Through that lens software is mostly pattern matching. It’s very rare that an activity in software construction is out of distribution because even if the core of the thing is novel it needs a massive blanket of UI and a tech stack and a production environment to run in and observability and and and and. You get it I hope.
Meanwhile most work out there is a mess of undocumented, un-codifiable detail with no objective criteria for success, only a very wide gradient of “job well done” to “what is this garbage go and fix it”.
We are solving the easy parts of software and soon all that’s left will be the parts that are just like other work. And then we engineers will also be doing mostly squishy subjective judgment stuff.
70s thru 90s computing and even into the early 2000s every new bit of computer meant new capabilities.
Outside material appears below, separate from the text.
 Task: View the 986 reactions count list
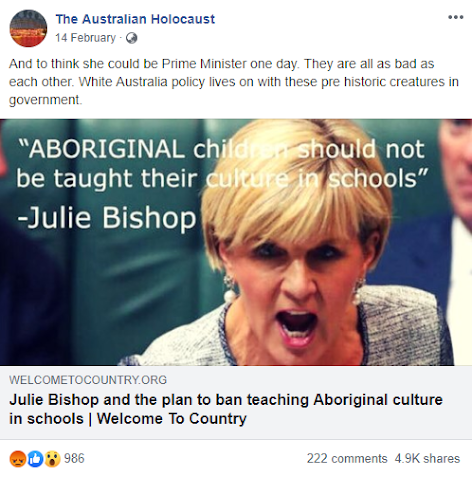tap(74, 459)
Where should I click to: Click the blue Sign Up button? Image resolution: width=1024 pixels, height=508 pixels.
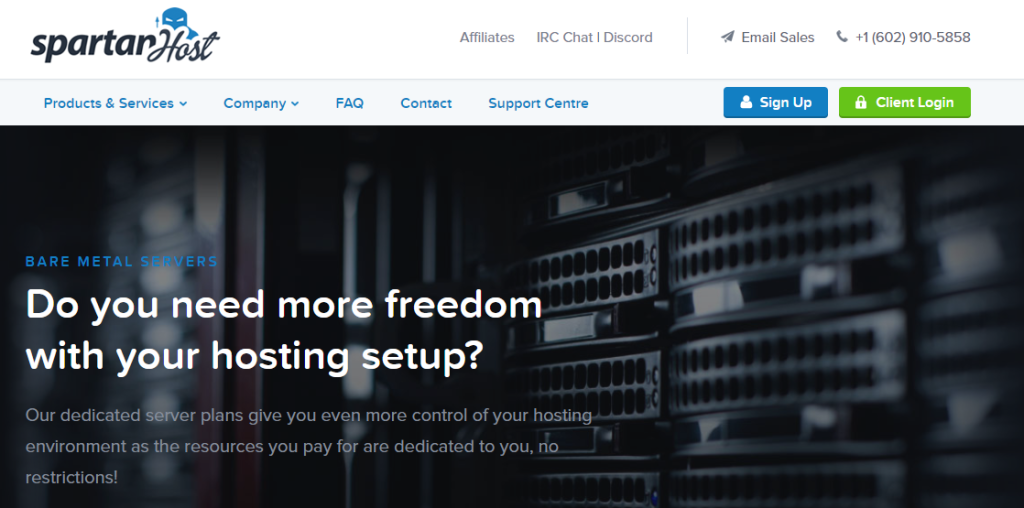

Eventually it plateaued and now you can do a decent chunk of your computing on something from 2012.
People keep saying scaling will top out, for example. But scaling keeps stubbornly refusing. New techniques keep coming along too. It's really still exploding into existence and every new generation brings new capability. Eventually it'll clear a ceiling for your key use cases and you'll stop worrying about new models.
It always pays to look back at history and see if you can pattern match.
I use hooks to enforce TDD but the agent has to use bash tool calls to call a script before the hooks allow it to do its job.
tdd_log.py is a short python file with a #! at the top to make it executable, that (due to other hooks) the agent must run to declare its intent to make some tests red or green.